The light quantity / density conversion unit (LOG conversion unit) 206 is configured by a look-up table ROM, and the luminance signals of R4, G4, and B4 are converted into density signals of M0, C0, and Y0. The line delay memory 207 is a black character determination unit (not shown) that delays the image signals of M0, C0, and Y0 by the amount of line delay from the R4, G4, and B4 signals to the determination signals such as UCR, FILTER, and SEN. Let

  The masking and UCR circuit 208 extracts a black signal (K) from the input three primary color signals of M1, C1, and Y1, and further performs an operation for correcting the color turbidity of the recording color material in the printer unit B. M2, C2, Y2, and K2 signals are sequentially output with a predetermined bit width (8 bits) for each reading operation.

  The γ correction circuit 209 performs density correction in the reader unit A so as to match the ideal gradation characteristics of the printer unit B. The spatial filter processing unit (output filter) 210 performs edge enhancement or smoothing processing.

  The M4, C4, Y4, and Bk4 frame sequential image signals processed in this way are sent to the printer control unit 109, and the printer unit B performs density recording by PWM.

  The CPU 214 controls the reader unit, and the RAM 215 and ROM 216 are connected. is there. The operation unit 217 has a display 218.

  FIG. 3 is a diagram showing the timing of each control signal in the image processing unit 108 shown in FIG. In the figure, a VSYNC signal is an image effective interval signal in the sub-scanning direction, and in the interval of logic “1”, image reading (scanning) is performed, and (M), (C), (Y), The output signal of (K) is formed. The VE signal is an image effective section signal in the main scanning direction, takes the timing of the main scanning start position in the section of logic “1”, and is mainly used for line count control of line delay. The CLOCK signal is a pixel synchronization signal and is used to transfer image data at the rising timing of “0” → “1”.

  Next, the printer unit B will be described. In FIG. 1, charging means 8 is a corona charger, and the surface of the photosensitive drum 4 is uniformly charged to a negative polarity by applying a bias. The image data is converted into laser light via a laser driver and laser light source 110 included in the printer control unit 109. The laser light is reflected by the polygon mirror 1 and the mirror 2 and irradiated onto the uniformly charged photosensitive drum 4. The photosensitive drum 4 on which the latent image is formed by scanning with the laser light rotates in the direction of arrow A shown in the drawing.

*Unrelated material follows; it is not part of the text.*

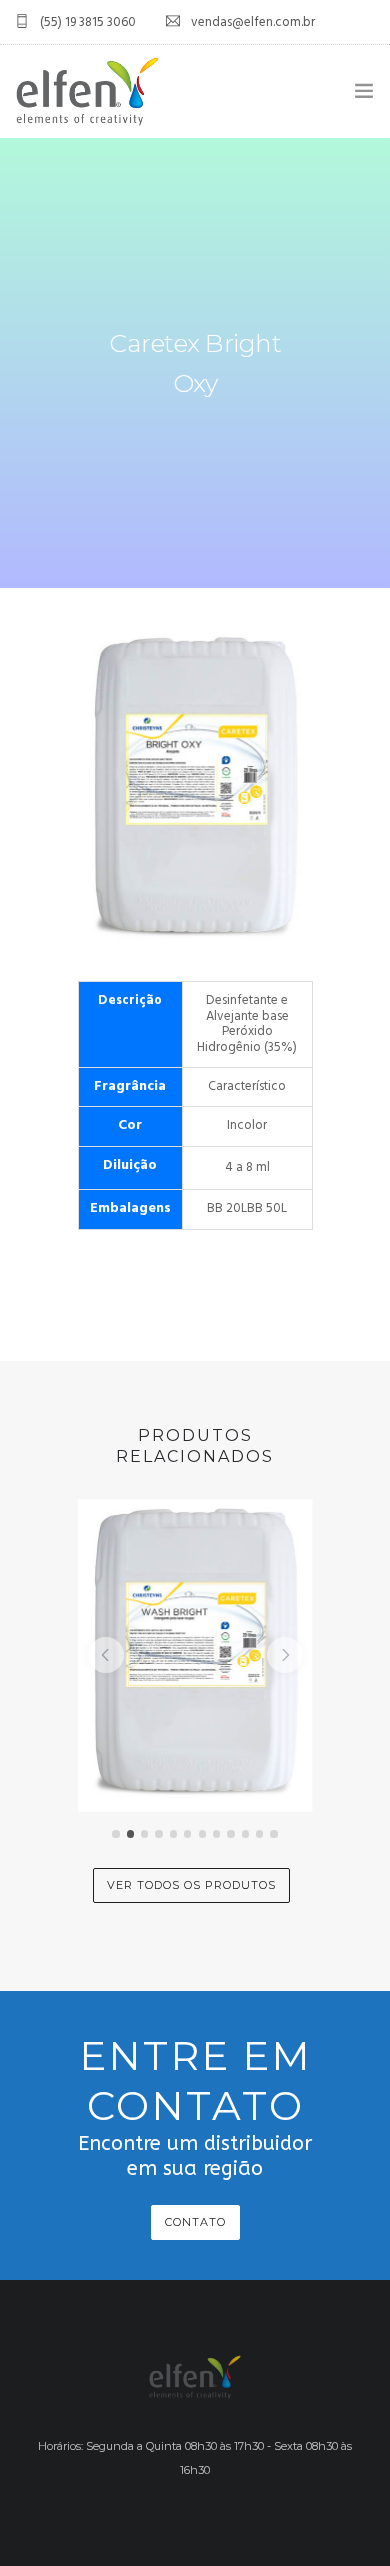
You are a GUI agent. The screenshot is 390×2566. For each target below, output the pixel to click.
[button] (106, 1655)
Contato (195, 2222)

  FIG. 27 shows a detailed view of the developing means 3. The developing unit 3 includes a magenta toner developing unit 3M, a yellow toner developing unit 3Y, and a cyan toner developing unit 3C. The rotating developing unit 3a is switchable, and the fixed developing unit 3b includes a black toner developing unit 3K. Yes. In this embodiment, black uses a magnetic one-component toner, and the other three colors use a two-component developer including a magnetic carrier and a non-magnetic toner.

  The rotary developing unit 3a is supported by the rotation support device 3a1 so as to be rotatable in the direction of arrow B in FIG. 3, and the color toner developing units 3M, 3Y, and 3C sequentially face the photosensitive drum 4 and development with each color toner is performed. . The rotary developing unit 3a is configured as a process cartridge that can be attached to and detached from the apparatus main body. When the toner in the color toner developing devices 3M, 3Y, and 3C runs out, the rotary developing unit 3a is replaced to replace the rotary developing unit 3a. Formation becomes possible.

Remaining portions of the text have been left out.